* [YOUR INSTRUCTIONS]
With the pictures omitted, output word for word the lines from the one containing "Task: Open the magic wand effects tool" through the end of the records.

[Stored records]
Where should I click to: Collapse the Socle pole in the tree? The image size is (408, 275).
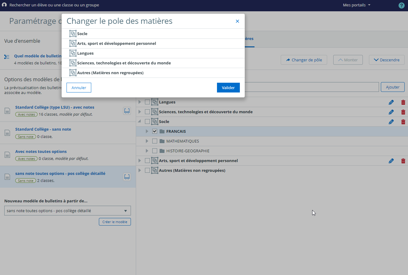[x=139, y=121]
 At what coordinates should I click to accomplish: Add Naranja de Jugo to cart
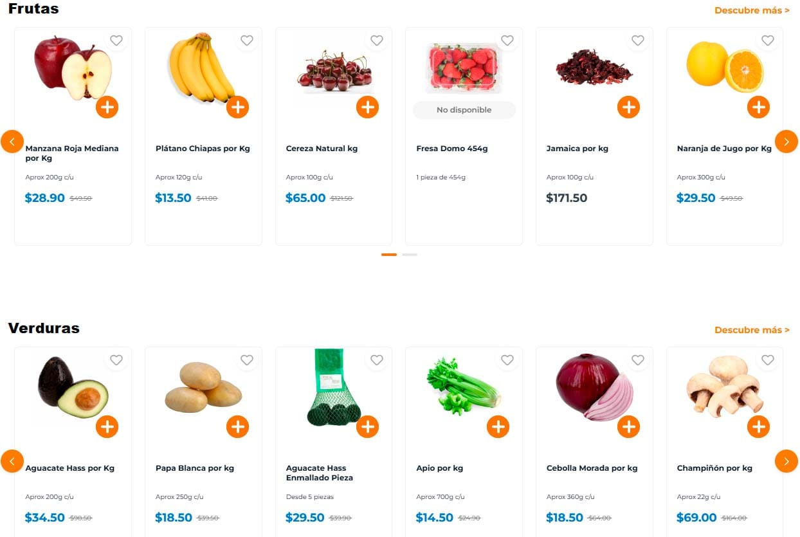(x=758, y=107)
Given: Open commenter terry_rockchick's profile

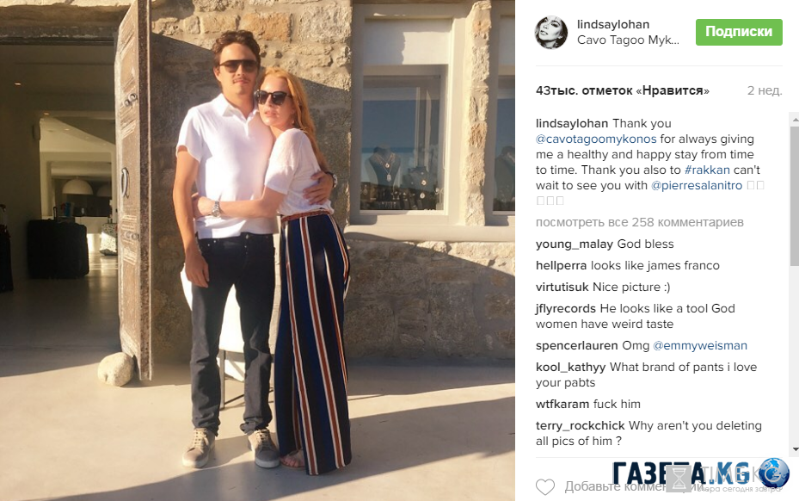Looking at the screenshot, I should click(x=581, y=426).
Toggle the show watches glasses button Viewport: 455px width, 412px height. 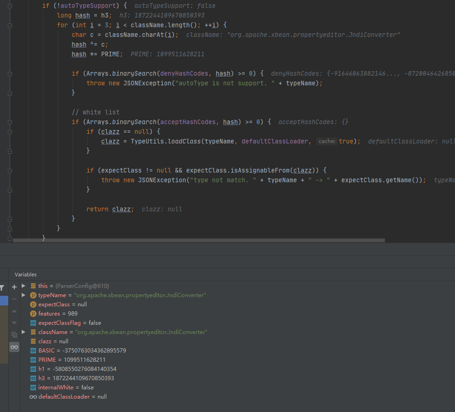click(14, 347)
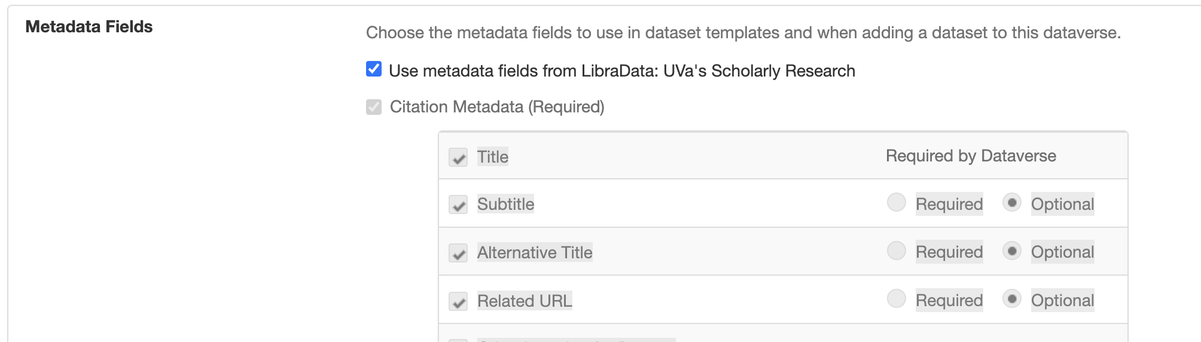
Task: Toggle the Subtitle field checkbox
Action: pos(458,204)
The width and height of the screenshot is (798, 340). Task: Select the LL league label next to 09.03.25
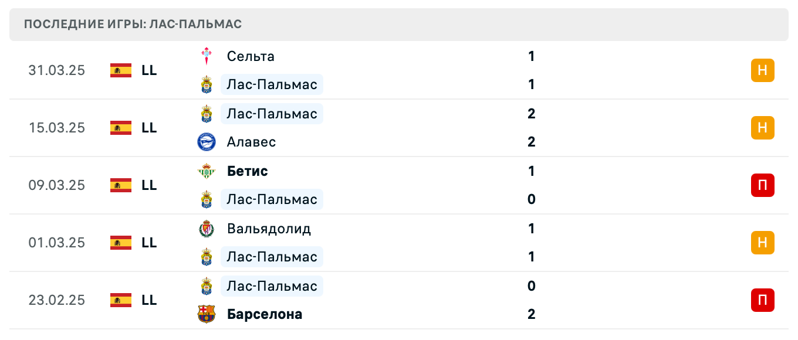click(150, 185)
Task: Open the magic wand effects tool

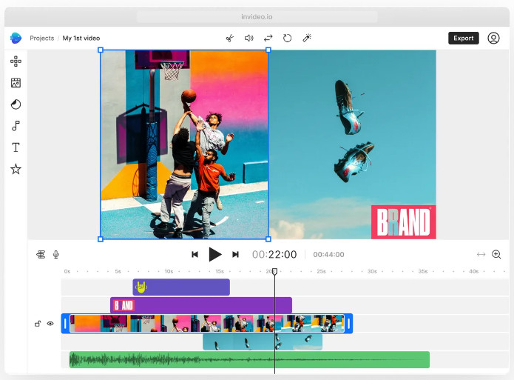Action: coord(307,38)
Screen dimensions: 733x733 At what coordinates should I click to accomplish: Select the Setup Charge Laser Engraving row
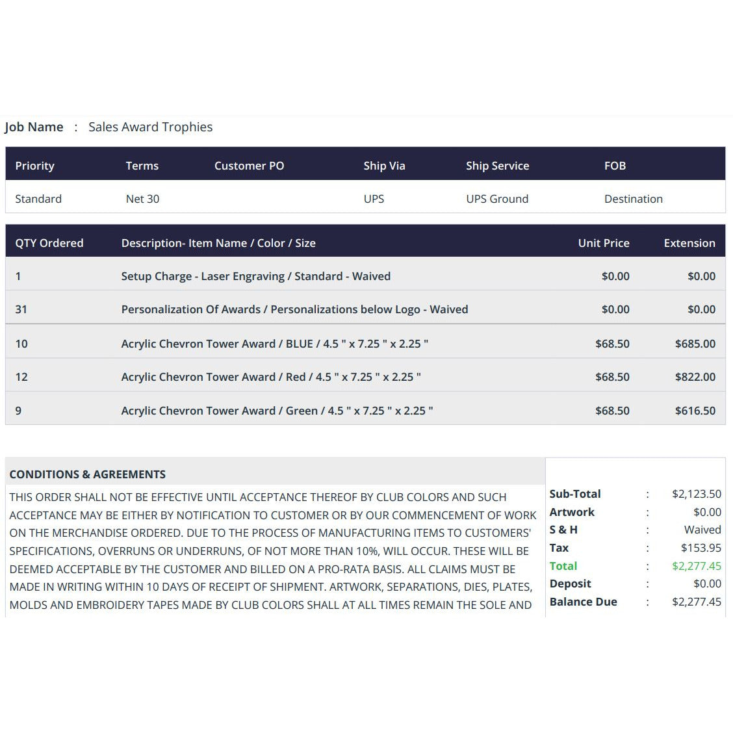tap(366, 276)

* [RESULT OF THIS EXERCISE]
Task: Open the magic wand effects tool

Action: coord(307,38)
Screen dimensions: 733x733 At what coordinates should I click to accomplish: Select the Setup Charge Laser Engraving row
tap(366, 276)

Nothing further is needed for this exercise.